## Description of the task:
From the line containing "1080x621 pixels. Task: Click" through the last line of the entries below, transcribe each line exactly, excluding any picture.

[[ Listed entries, beginning ]]

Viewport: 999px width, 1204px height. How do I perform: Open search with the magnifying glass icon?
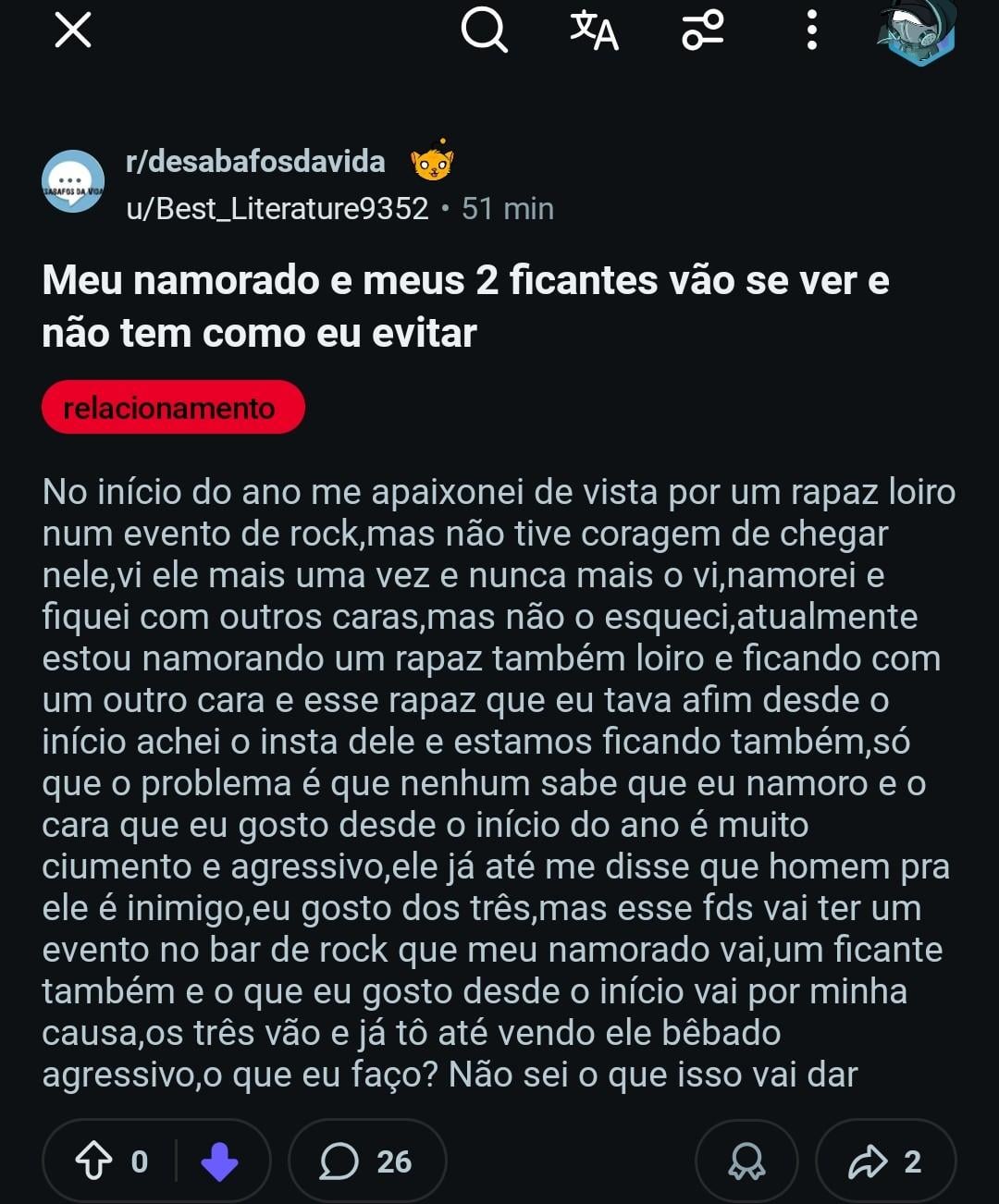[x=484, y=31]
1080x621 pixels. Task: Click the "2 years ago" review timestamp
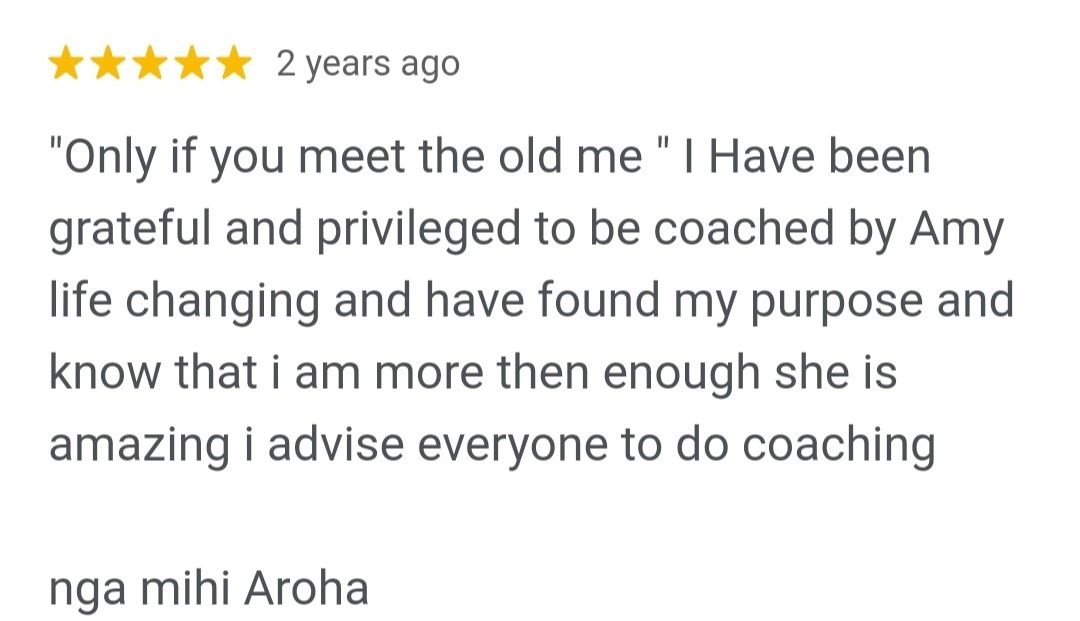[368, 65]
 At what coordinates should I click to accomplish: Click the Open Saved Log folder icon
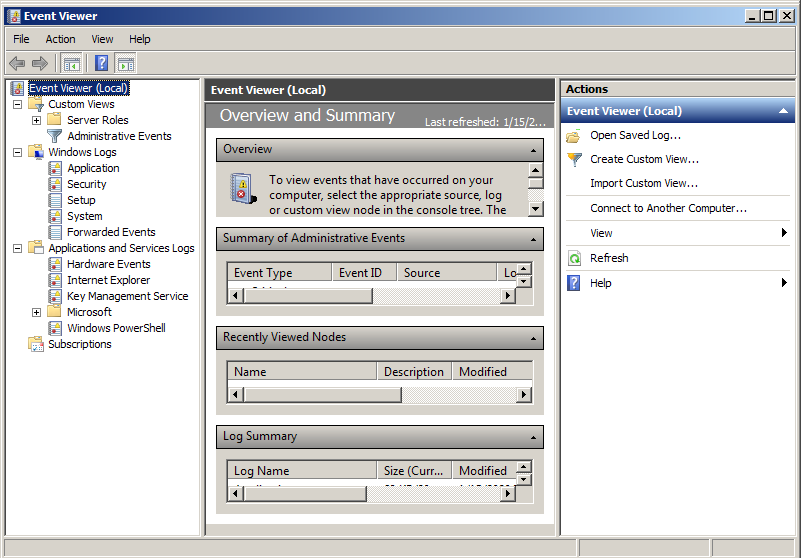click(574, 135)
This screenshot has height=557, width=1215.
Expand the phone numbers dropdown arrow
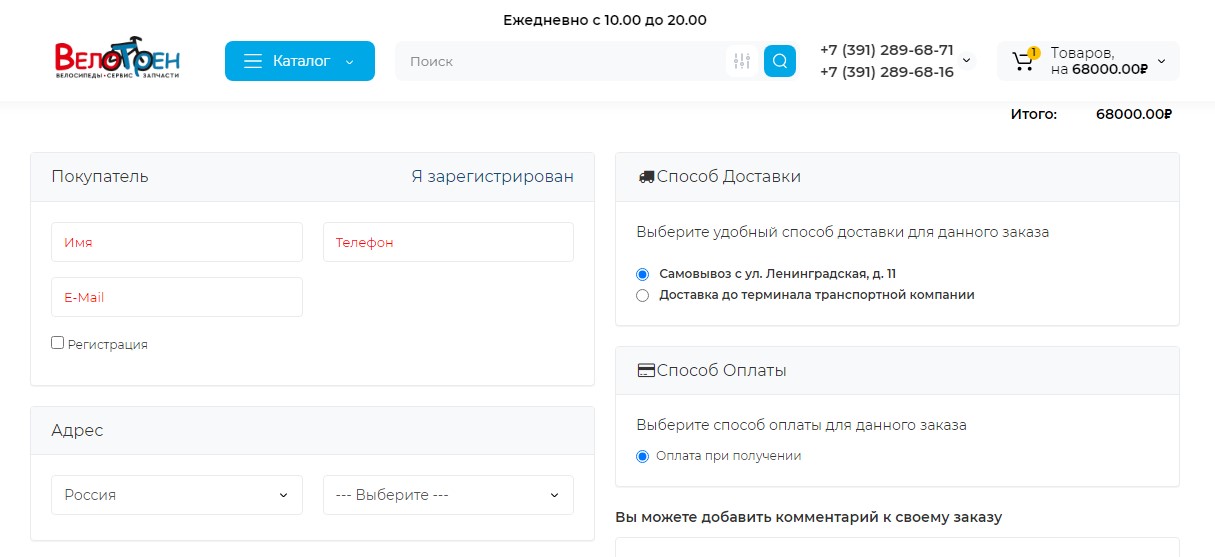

[[ Listed entries, end ]]

## Completed task:
1080x621 pixels. Task: Click the "2 years ago" review timestamp
[368, 65]
 At what coordinates should I click to accomplish: Click the Open Saved Log folder icon
click(574, 135)
This screenshot has height=557, width=1215.
Expand the phone numbers dropdown arrow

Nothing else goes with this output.